Selain membangun karakter dan etika, mahasiswa baru juga diajak memahami serta menjaga budaya kampus yang menjadi bagian dari identitas UBMG, salah satunya melalui budaya Clean and Green. Budaya tersebut diwujudkan melalui kepedulian bersama terhadap kebersihan, kenyamanan, dan kelestarian lingkungan kampus.



“Pahami culture budaya UBMG, yaitu Clean and Green. Kita bisa lihat sendiri bahwa kampus ini bersih. Karena itu, mari kita jaga bersama kebersihan dan lingkungan kampus UBMG,” lanjut Rektor.



Melalui rangkaian SPKKMB, UBMG tidak hanya memperkenalkan lingkungan akademik dan unsur pimpinan kepada mahasiswa baru, tetapi juga menanamkan nilai-nilai yang diharapkan menjadi fondasi selama mahasiswa menjalani proses pendidikan.



Pengenalan pimpinan, penguatan karakter, pembiasaan etika, dorongan untuk aktif dan berprestasi, hingga kepedulian terhadap lingkungan menjadi bagian dari upaya UBMG dalam membentuk mahasiswa yang tidak hanya unggul secara akademik, tetapi juga memiliki karakter, integritas, kepedulian, serta kesiapan untuk memberikan kontribusi positif bagi masyarakat.

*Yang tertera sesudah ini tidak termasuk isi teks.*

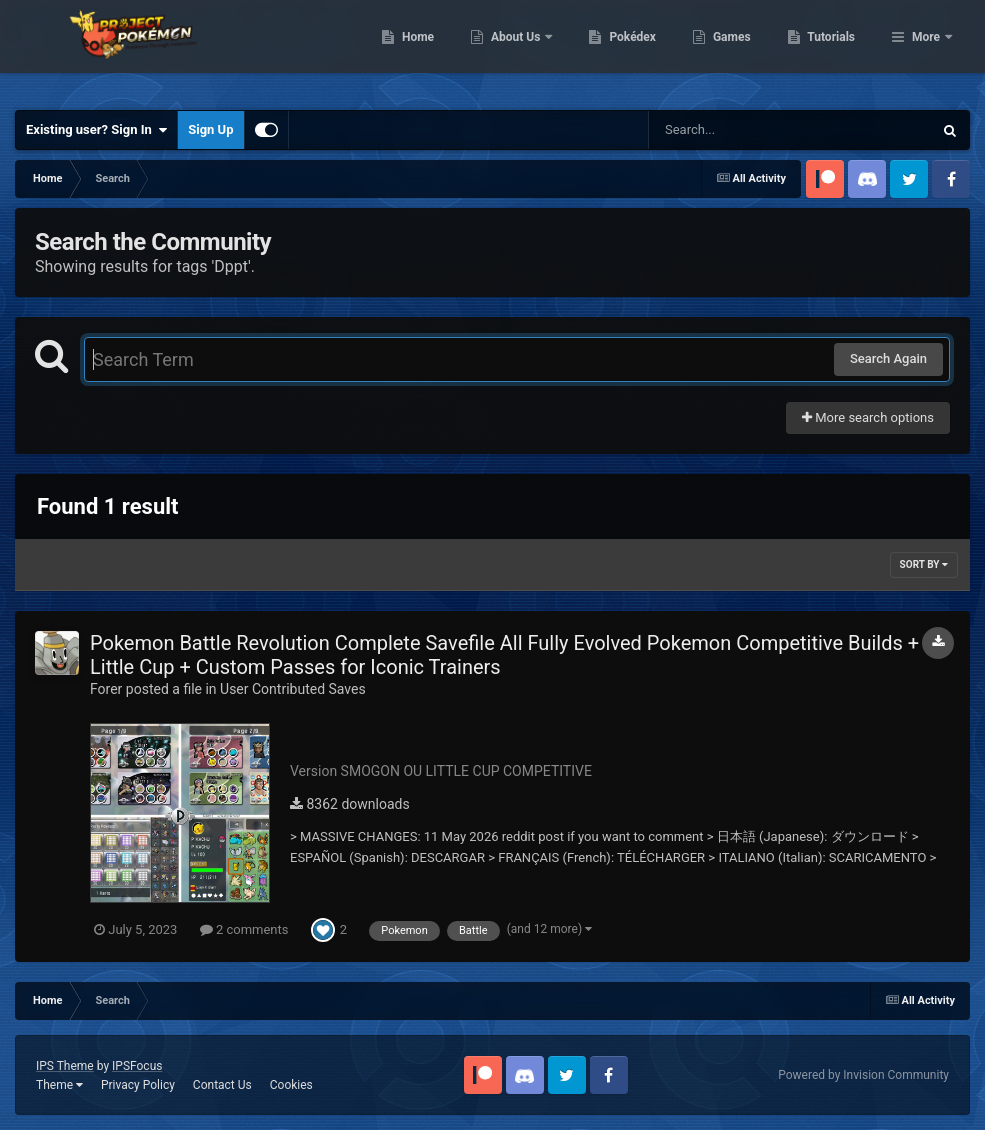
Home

Dengan semangat tersebut, mahasiswa baru UBMG diharapkan mampu menjadikan masa perkuliahan sebagai ruang untuk belajar, bertumbuh, berkarya, berprestasi, dan membangun masa depan dengan membawa nilai-nilai Unggul, Berkarakter, dan Mengglobal. (Hms)
Bagikan artikel ini:
Facebook WhatsApp
)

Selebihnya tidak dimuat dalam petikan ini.